◆ Task to complete
From the entries below, copy every line that has the word "Given".

◆ Excerpted records
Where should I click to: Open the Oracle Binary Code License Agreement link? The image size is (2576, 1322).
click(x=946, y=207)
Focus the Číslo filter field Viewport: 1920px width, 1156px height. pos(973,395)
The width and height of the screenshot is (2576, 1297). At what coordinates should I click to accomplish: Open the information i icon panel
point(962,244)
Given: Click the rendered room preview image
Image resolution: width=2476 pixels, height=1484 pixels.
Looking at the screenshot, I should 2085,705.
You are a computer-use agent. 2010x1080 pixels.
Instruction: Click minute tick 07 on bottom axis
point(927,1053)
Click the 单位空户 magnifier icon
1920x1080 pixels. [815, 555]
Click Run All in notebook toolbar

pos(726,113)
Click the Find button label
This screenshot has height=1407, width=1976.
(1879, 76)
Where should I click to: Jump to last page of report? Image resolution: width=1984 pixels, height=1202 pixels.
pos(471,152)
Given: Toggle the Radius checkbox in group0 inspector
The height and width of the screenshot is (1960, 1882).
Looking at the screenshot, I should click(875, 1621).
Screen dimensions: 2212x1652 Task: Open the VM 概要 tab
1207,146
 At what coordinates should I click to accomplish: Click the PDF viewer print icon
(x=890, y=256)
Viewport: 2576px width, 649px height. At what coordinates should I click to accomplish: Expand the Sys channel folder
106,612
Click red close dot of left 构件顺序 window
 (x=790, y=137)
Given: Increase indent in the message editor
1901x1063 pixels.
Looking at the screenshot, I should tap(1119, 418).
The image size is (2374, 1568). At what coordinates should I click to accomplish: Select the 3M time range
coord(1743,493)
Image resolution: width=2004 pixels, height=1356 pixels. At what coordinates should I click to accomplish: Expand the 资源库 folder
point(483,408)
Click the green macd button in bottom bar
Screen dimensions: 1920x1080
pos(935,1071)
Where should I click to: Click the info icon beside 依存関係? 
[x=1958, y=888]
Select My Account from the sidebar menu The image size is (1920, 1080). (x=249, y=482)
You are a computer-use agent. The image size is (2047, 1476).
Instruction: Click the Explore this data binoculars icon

◆ Response to the task
Given: Click the rendered room preview image
Given: Toggle the Radius checkbox in group0 inspector
Given: Increase indent in the message editor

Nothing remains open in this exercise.